Lucinda J Kinsinger

Perennial as the Grass

Lying in the grass last Sunday afternoon, on the slope of yard next to the road, I turned my face away from the sun and away from Liz and Lavina lying next to me, closed my eyes. I wanted only to listen and not to talk, wanted only to feel the sun warm on my cheek and listen to their conversation. They are fifteen and seventeen, and their talk is joy to hear, like quick warm swallows diving, dropping, rising, touching wings.

But they would not let me lie in peace.

“Tell us something about you,” they said. “What do you want to tell us?”

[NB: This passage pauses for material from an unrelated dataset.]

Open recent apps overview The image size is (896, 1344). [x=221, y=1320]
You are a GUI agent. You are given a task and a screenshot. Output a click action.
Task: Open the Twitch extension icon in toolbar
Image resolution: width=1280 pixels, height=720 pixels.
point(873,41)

“I don’t know. I don’t have anything.” I scanned my mind for a safe subject, a secret I could tell, something that would seem to reveal much without actually revealing anything. It is hard to think of such a subject on short notice.

I could have told them that my heart was heavy like a stone, that the sun was a fever soaking into my body, that I only wanted to go into the house into my quiet dim bedroom and curl up and cry. I would have, if I did not want to be with them. I could have said that.

Why was I sad? No reason, really–which of course means it was a reason I don’t want to discuss. But it was a small sadness, gone before the day was done.

“Did you ever fall in love?” one of them asked me.

“Yes,” I said, and smiled, remembering.

“Really?” Lavina asked, surprised. “I thought you would be this good girl who always guarded your heart.”

I suppose I’ve read the same sorts of Christian dating advice that she has, and I used to try to guard my heart, back in the days when falling in love was something one did easily, like picking plump apples–the fully-matured ones that drop into your fingers–from a tree.

I gave up guarding my heart about the time I realized love doesn’t work that way. It is either a wild thing, unasked for and unashamed at the giving; or else it is a thing chosen, picked carefully from a wide array of choices, sheltered, nurtured, and given the best that one has.

I am not advising that one toss out one’s heart indiscriminately. It takes two to build a relationship. Be careful.

I am only saying that love cannot be meted out carefully–in a thin yellow line, only so much and no more–like mustard onto a hot dog, because then it would not be love. It would only be mustard.

None of my friendships, the ones that mattered, have worked like that, ever

In a friendship, there is first a beginning–an attraction, a common ground, a choice. Then there is kindness. Then there is a reaching forward and a going deeper. Then there is a conscious choosing to accept. Then there is trust. Then there is love.

I have never known any other sort.

“Do you think you’ll fall in love again?” Liz or Lavina asked me. I don’t remember which. They are so much a part of each other that what one says the other might just as well have said. There is real love for you. It doesn’t have to be romantic.

“I don’t know,” I said. Who can predict such things? “Not necessarily, but I’m not saying I won’t.” And I quoted them a line from Max Ehrmann’s poem “Desiderata.”

Neither be cynical about love; for in the face of all aridity and disenchantment, it is perennial as the grass.

7 thoughts on “Perennial as the Grass”

  1. As inexcusable as it is for someone my age and experience level, I ‘fell in love’ with a young woman that doesn’t return an ounce of the same feeling. That was a year ago now and a year of the worse emotional and spiritual turmoil of my life.

    I’ve never been good at ‘the game’ or winning the initial attraction contest. I have terrible anxiety, lose the confidence I would otherwise have, and bumble around awkwardly. I had hoped my courage would win the day, that there would be something loveable in my effort, but, no.

    Over the past year she has avoided me like the plague. Any chance of love reciprocated, let alone friendship, seems impossible. Yet, I feel so very strongly that she would like me if she knew me. I rushed in. I took her completely off guard. All I want now is to try again.

  2. It’s an awkward sort of thing, isn’t it? But you can’t force it. If you are praying about your future, God has the right girl in mind for you. I think sometimes dreams that come true only make us miserable–we don’t know ourselves as well as we think, and even less the other person–but the things we never planned are the things that bring happiness.

    1. That’s the problem, I really did believe I heard God’s voice and it has all become so intertwined with questions of faith that it is hard to know my up from my down sometimes. If there was something God ordained about who I would end up with this would be the one. But I fear I was very wrong.

  3. Hearing God’s voice is a subjective thing.God does make Himself known to me or reveal His will at different times in different ways, and I am not discounting that. It is potent. But there was one time when I clearly felt God’s Spirit and misinterpreted what he told me according to my own desires. And there have been other times when I was very emotional and interpreted those emotions as God’s voice, when in retrospect I see it was probably just that–emotion. Emotion and desire can be tricky things.

  4. Thanks for sharing Lucy! I have struggled much in this area of “love” and have come to realize that our hearts must first be consumed by Christ, who is the One and Only faithful lover. He alone can satisfy our longings, and desire for love, and acceptance. While people we thought we could trust will let us down, He wont!